Insomma, "Loom" è un album che alterna teatralità e tetraggine, sconquassi di vario tipo e synth avvolgenti usati a mo' di organi medievali. Come quello totalizzante e a caduta libera di "Flow", o quello marziale e quasi da metronomo del primo singolo di lancio dell'opera, la
anderssoniana "Waltz". Un disco variopinto, al netto della sua immensa tragicità. Da evidenziare, inoltre, il canto goth-folk che si interseca ciclicamente con altre voci e melodie d'altri tempi. L'ugola sciamanica della musicista statunitense invita l'ascoltatore ad accomodarsi in un mondo pieno di fantasmi e dolori lancinanti. Un microcosmo sonoro irto di schitarrate e minacciosi saliscendi, frustate che si alternano a suoni di campanelli, mentre ossessive trame vocali inebriano la stanza.

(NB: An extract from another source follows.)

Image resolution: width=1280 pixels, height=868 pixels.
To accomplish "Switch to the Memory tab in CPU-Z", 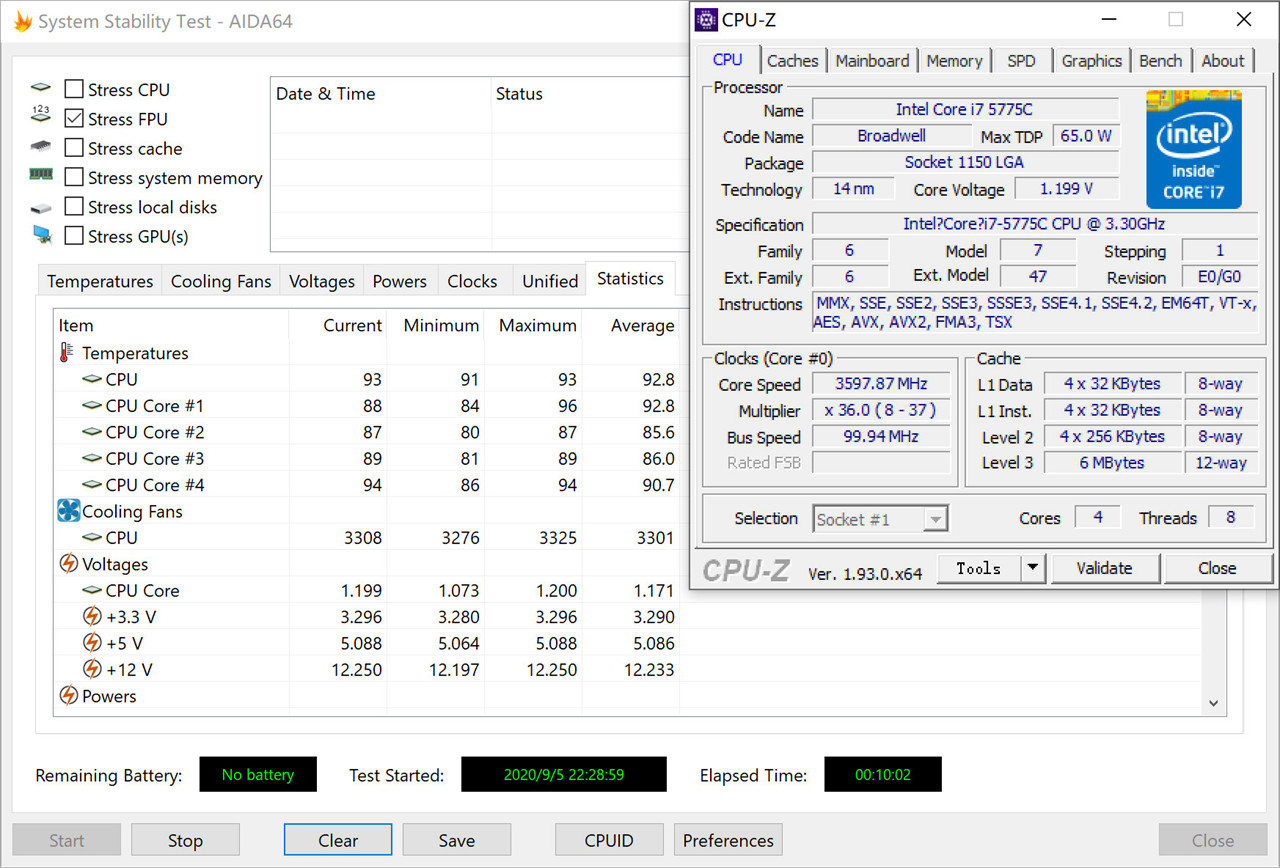I will pos(954,61).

Sostanzialmente, ascoltare "Loom" è un po' come sostare in una caverna buia e umida, e ritrovarsi di scatto travolti da un tonfo assordante, che si ripete tra dissonanze, contrappunti e colpi di tamburi che rimbombano all'unisono e tutt'intorno. Nelle sue pieghe, c'è il
mood monocromatico alla
Laurie Anderson e il calore sintetico di
Vangelis.
A chiudere poi i battenti di questo mantra lisergico, è il movimento liberatorio, a tratti magico, della maestosa "Rest". Quasi una preghiera tra organi e voci stratificate con synth che rievocano il rintocco di una campana tibetana. Il dolore non è mai stato così epico e conturbante.